Hallo!
Ich habe vor Jahren mal Fälle im Rahmen des Sozialversicherungsabkommens mit der Schweiz bearbeitet. Damals gab es eine sog. Kleinstzeitenentschädigung, d.h. wurde weniger als 12 Monate in der Schweiz gearbeitet, dann wurden diese Zeiten aus der deutschen Rentenversicherung entschädigt.
Bei der Rentenberechnung war dann aber das in der Schweiz erzielte Einkommen nicht von Interesse, sondern die Zeiten wurden - kurz gesagt - mit dem Durchschnitt der deutschen Beitragszeiten bewertet.
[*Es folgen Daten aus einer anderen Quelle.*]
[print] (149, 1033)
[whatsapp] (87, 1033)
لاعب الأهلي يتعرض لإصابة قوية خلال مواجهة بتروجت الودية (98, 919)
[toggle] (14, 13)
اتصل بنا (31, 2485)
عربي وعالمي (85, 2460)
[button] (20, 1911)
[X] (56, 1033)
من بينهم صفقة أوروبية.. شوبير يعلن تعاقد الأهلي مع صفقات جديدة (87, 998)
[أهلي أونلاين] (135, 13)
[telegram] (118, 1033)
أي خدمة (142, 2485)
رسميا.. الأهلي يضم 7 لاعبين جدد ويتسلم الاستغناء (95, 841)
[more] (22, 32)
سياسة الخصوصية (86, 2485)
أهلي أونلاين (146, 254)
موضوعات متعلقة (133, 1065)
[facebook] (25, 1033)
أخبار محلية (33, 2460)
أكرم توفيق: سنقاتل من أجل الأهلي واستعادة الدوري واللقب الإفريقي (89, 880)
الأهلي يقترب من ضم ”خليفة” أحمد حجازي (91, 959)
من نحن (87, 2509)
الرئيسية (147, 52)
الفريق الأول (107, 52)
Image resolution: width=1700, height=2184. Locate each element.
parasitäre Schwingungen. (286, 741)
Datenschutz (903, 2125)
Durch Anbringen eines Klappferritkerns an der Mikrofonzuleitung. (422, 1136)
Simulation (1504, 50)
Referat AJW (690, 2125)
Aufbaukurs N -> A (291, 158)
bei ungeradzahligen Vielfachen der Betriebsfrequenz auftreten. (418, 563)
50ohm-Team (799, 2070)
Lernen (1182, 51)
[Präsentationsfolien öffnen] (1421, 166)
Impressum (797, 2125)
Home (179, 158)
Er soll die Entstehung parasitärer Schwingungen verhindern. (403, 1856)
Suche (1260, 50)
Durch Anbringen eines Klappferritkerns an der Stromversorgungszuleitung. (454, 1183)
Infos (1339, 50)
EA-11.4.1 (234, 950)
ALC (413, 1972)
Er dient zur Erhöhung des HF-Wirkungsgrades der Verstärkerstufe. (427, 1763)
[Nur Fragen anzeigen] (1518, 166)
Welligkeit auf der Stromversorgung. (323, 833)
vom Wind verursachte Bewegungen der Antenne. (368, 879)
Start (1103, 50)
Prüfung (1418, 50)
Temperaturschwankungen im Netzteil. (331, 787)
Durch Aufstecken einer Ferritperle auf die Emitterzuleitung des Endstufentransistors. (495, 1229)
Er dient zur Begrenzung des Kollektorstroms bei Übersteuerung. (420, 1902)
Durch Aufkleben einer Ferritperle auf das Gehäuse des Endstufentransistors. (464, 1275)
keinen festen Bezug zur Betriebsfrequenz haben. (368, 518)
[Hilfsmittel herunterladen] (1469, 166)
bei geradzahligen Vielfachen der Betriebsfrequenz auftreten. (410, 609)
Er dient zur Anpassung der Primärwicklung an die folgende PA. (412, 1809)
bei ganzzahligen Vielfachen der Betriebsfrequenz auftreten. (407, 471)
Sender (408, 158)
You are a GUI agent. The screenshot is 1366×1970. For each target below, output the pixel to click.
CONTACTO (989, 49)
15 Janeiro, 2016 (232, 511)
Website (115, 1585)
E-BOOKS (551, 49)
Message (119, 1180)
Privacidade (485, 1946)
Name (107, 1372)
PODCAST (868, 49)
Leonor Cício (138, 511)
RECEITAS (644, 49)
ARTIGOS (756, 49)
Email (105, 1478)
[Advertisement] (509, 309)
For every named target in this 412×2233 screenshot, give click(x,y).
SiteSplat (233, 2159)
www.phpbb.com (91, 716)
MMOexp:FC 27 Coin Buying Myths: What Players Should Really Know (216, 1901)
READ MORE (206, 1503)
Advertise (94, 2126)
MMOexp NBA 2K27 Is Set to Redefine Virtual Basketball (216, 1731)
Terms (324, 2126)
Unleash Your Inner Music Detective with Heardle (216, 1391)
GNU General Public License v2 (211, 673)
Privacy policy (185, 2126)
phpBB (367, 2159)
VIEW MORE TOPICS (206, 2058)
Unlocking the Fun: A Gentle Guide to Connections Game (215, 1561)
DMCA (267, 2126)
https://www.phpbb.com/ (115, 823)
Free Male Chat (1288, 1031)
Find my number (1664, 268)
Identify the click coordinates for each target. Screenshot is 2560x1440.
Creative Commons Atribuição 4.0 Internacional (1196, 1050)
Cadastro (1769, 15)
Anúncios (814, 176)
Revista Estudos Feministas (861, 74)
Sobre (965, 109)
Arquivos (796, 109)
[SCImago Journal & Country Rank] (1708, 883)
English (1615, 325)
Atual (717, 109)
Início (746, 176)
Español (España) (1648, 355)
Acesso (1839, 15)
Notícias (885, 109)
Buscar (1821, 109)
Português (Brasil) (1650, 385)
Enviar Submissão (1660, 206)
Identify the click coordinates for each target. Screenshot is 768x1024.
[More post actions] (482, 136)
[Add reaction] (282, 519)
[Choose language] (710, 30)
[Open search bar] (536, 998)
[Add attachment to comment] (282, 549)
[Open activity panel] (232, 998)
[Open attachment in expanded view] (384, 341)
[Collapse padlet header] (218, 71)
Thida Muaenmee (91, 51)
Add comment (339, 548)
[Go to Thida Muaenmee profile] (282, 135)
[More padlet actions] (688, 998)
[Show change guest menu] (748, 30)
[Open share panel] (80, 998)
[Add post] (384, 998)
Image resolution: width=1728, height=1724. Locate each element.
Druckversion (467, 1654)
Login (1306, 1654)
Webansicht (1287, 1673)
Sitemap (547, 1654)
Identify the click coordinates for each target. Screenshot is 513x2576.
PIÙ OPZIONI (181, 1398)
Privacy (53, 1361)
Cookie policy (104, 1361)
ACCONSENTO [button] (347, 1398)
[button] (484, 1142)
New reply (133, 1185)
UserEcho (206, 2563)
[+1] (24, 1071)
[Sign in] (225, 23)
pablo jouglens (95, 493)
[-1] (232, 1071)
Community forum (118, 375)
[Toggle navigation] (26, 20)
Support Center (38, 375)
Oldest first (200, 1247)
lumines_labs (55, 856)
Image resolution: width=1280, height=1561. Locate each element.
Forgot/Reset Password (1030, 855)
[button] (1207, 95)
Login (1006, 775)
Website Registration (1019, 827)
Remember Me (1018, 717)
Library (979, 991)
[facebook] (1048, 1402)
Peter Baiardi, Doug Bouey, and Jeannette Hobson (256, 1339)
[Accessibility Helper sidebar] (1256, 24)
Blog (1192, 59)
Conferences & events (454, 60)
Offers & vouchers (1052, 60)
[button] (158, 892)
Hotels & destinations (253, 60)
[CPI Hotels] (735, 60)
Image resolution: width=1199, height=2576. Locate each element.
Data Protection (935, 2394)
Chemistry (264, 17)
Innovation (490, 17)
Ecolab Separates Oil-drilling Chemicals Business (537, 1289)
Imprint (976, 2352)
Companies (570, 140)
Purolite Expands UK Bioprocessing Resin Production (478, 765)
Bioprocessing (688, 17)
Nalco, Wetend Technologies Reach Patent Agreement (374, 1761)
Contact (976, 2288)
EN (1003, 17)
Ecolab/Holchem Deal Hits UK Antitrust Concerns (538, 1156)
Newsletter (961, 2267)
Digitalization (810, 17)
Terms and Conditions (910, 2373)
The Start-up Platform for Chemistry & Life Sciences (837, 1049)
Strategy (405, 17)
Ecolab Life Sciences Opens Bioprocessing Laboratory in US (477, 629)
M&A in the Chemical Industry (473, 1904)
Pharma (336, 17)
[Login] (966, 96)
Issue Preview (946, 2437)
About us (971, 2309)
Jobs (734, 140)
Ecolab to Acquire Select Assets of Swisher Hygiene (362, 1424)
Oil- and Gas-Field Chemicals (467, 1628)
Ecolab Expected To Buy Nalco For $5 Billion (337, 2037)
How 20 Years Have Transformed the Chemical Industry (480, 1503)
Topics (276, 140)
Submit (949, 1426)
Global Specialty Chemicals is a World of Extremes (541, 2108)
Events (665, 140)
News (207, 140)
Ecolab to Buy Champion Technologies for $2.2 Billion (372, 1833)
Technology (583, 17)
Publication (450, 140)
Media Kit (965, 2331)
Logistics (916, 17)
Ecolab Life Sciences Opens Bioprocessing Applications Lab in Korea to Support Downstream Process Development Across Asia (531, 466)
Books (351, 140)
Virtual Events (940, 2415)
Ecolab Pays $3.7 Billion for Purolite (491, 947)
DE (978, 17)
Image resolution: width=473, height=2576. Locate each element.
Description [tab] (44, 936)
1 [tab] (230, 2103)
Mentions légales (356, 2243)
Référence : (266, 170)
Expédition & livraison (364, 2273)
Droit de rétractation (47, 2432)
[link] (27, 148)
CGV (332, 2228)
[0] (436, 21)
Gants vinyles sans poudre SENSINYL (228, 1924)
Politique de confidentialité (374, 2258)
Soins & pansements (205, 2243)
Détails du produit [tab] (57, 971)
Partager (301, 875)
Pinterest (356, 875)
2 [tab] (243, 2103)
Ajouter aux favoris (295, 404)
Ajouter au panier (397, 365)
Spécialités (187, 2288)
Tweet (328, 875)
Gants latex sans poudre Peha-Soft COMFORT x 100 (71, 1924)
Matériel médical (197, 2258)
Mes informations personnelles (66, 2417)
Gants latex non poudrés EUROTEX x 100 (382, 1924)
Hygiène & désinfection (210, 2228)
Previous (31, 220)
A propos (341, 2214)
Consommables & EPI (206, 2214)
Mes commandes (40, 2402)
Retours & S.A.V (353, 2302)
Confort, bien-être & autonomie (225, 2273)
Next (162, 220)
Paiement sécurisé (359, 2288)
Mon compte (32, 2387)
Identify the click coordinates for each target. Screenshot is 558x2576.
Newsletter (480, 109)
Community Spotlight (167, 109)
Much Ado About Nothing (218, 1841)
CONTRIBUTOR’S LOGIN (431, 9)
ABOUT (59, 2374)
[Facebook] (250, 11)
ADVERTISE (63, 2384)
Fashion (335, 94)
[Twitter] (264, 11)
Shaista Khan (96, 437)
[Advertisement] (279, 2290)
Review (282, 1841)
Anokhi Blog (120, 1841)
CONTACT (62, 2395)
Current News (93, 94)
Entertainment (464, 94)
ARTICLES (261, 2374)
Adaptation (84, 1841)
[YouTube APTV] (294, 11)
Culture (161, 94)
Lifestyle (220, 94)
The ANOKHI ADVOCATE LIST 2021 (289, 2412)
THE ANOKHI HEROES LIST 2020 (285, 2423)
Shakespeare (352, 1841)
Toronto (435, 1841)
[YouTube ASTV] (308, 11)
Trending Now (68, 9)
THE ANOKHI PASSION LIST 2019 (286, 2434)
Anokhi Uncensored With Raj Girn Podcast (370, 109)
Mittlerweile gelten - meine ich - auch für die Schweiz die EU-Verordnungen; auch hiernach gibt es diese Kleinstzeitenentschädigung.
Ich würde Dir empfehlen, dass Du Dich entweder an Deinen aktuellen Rentenversicherungsträger wendest; dort gibt es eine spezielle Abteilung für Fragen im Zusammenhang mit der Schweiz bzw. Dein Anliegen wird an die DRV Baden als zuständige Verbindungsstelle weitergeleitet.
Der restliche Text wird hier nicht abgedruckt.